5.15.2011

This was a very busy, very interesting weekend. Without going into a lot of detail, my ex-husband told me that he had received some very crushing news regarding his academic career. As he laid it all out for me I had a brief moment of "oh, crap" followed by a flood of relief when I realized that his crushing news doesn't actually affect me. His crushing news affects him, and him alone. I do not take any pleasure in the fact that he has this problem to deal with, only in the fact that I don't have to deal with it. Now if you think that's petty, please keep in mind that it was his choice to divide our life paths, not mine. Don't get me wrong, I am absolutely thrilled with the way that my life has gone since we divorced, but I let that be his call.

Since that conversation I have thought about the different paths that we have each taken since we decided to divorce. I went back to school and will be graduating in less than a month with highest honors; I met and married a man who loves me for who I am; I have a beautiful home and have doubled the number of children I have to love; and to top it all off, I get to continue to be a stay at home mom after I graduate (which is what I want to do).
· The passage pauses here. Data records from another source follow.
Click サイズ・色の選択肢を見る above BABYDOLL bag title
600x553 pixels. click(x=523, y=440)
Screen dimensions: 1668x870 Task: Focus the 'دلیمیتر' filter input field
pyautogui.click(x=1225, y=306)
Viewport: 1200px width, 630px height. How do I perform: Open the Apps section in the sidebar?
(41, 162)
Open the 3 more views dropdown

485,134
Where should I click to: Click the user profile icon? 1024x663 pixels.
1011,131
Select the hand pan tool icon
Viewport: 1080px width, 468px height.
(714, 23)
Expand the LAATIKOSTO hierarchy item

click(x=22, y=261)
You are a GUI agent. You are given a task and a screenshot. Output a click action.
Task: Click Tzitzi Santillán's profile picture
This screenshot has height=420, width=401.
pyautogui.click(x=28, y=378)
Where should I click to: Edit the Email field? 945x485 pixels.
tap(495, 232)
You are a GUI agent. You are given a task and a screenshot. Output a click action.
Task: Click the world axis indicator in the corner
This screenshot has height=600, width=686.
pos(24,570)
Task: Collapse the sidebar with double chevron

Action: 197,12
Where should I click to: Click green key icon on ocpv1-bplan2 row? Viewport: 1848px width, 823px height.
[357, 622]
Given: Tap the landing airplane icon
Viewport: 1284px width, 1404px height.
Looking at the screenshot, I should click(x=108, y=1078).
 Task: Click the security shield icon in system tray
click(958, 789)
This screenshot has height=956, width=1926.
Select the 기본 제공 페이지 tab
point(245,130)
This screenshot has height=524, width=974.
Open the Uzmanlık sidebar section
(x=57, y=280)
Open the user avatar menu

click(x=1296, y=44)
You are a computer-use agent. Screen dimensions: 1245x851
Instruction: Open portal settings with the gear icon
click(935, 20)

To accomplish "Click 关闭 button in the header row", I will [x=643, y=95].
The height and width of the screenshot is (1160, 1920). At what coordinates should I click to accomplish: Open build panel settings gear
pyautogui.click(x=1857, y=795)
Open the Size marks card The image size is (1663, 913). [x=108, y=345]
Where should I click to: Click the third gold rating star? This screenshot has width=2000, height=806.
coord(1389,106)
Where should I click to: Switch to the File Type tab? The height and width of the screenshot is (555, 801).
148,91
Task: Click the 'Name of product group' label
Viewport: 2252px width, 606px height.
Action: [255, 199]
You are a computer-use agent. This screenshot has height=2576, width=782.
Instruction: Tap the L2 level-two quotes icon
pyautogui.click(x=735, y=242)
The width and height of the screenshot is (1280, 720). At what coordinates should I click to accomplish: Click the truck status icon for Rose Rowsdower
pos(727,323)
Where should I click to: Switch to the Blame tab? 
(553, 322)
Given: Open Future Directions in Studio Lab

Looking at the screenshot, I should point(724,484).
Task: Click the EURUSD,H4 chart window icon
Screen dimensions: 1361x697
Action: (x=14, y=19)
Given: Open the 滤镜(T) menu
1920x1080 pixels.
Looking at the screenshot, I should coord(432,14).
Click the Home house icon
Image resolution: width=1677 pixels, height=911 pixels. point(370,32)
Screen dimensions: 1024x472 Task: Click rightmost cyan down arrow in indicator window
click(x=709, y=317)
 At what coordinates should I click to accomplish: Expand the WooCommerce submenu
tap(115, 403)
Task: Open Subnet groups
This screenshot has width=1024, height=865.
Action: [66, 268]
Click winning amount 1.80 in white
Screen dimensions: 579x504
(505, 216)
I think that it's clear that I have been truly blessed.

I don't want to run my ex down so suffice it to say that his life has not taken a similar path. As I thought of all these things (including the ones about him I haven't shared) I kept having the chorus to a Garth Brooks song run through my mind...

She’s gonna make it
And he never will
He’s at the foot of the mountain
And she’s over that hill
He’s sinkin’ at sea
And her sails are filled
She’s gonna make it
And he never will

If you know this song, the lyrics to the verses don't apply, just the chorus. I don't wish bad things for my ex. In fact I wish that he would straighten out the multiple areas of his life that need straightening. But he has his agency and is choosing to exercise it in different ways than I have. There's really not any more to say than that.

4 comments:

Melanie said...

Oh...I feel sad for him but am VERY HAPPY FOR YOU that your life has turned out the way it has.

HIS loss. The big JERK! (he he he)

Sometimes we reap what we sow.

Andrea said...

Very diplomatic! I am glad you are doing so well!

MaryRuth said...

You're very kind. I think I'd so some bashing... haha!

Good things happen to good people. And that could apply the other way as well... not saying R isn't a good person... but obviously his life isn't working out like he hoped. Happy for you!!

Holly said...

I am clearly behind on reading blogs, and yes, you are doing great in life. But I can't get past the part where you know country songs. Or at least 1. Who are you and what have you done with my sister?!